A New Hampshire non-disclosure agreement is a legal contract used to protect confidential business information, trade secrets, and proprietary data. This agreement binds one or more parties to secrecy, preventing them from disclosing confidential material to unauthorized entities.
While this agreement is standard within employer-employee relationships, businesses can use it with their clients, partners, and other parties. The NDA defines the confidential information in question, the obligations of the party/parties not to disclose, and the legal consequences of breaching the contract.
Trade Secret Laws
UTSA Version Adopted: 1985
Misappropriation (§ 350-B:3): Someone who breaches an NDA agreement by misappropriating information must pay damages equal to the true financial loss and the unjust enrichment that results from the misappropriation.

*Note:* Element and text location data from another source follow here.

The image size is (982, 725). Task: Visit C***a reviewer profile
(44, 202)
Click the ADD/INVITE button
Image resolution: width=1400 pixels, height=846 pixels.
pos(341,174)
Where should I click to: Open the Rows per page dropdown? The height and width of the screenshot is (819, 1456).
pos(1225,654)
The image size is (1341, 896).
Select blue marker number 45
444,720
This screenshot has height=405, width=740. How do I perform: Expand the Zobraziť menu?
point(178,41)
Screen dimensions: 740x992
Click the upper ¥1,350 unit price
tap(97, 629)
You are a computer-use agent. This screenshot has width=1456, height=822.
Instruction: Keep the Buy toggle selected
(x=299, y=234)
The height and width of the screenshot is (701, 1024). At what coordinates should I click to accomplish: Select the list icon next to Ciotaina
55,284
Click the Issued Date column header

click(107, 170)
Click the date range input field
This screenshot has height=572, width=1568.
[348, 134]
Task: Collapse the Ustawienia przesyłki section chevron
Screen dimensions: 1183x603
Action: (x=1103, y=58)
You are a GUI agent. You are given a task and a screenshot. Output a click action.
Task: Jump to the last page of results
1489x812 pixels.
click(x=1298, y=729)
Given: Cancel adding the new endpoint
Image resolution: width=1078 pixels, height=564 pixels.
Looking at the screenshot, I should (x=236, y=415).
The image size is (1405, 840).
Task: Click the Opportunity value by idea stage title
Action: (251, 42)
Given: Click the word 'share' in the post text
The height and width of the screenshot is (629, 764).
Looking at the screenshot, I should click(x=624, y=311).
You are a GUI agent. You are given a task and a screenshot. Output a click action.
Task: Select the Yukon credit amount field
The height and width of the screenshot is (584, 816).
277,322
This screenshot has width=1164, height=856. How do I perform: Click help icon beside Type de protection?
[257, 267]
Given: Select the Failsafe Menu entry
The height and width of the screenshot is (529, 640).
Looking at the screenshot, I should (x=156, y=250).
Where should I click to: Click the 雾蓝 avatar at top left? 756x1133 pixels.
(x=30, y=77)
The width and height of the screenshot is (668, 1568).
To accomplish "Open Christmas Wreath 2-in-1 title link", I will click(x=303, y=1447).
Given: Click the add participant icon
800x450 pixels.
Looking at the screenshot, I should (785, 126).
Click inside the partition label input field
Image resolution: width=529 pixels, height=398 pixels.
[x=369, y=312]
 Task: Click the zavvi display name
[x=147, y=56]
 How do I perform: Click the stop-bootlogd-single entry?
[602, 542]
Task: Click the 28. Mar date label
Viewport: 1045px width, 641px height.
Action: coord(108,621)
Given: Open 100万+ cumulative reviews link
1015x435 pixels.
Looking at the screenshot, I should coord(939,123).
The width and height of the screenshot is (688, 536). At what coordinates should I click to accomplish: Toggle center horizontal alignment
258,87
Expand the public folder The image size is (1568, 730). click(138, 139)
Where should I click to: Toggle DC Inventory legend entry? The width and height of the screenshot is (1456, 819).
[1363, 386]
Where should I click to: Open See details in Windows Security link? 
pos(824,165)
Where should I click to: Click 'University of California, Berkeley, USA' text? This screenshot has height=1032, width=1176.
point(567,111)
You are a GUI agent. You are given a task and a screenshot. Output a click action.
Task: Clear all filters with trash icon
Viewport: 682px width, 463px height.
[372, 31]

A court may award up to twice the amount in cases of malicious and willful misappropriation.
Statute of Limitation (§ 350-B:6): A plaintiff must file a lawsuit within three years of discovering the misappropriation of their proprietary data.
Trade Secret Definition (§ 350-B:1(IV)):
“Trade secret” means information, including a formula, pattern, compilation, program, device, method, technique, or process, that:
(a) Derives independent economic value, actual or potential, from not being generally known to, and not being readily ascertainable by proper means by, other persons who can obtain economic value from its disclosure or use; and
(b) Is the subject of efforts that are reasonable under the circumstances to maintain its secrecy.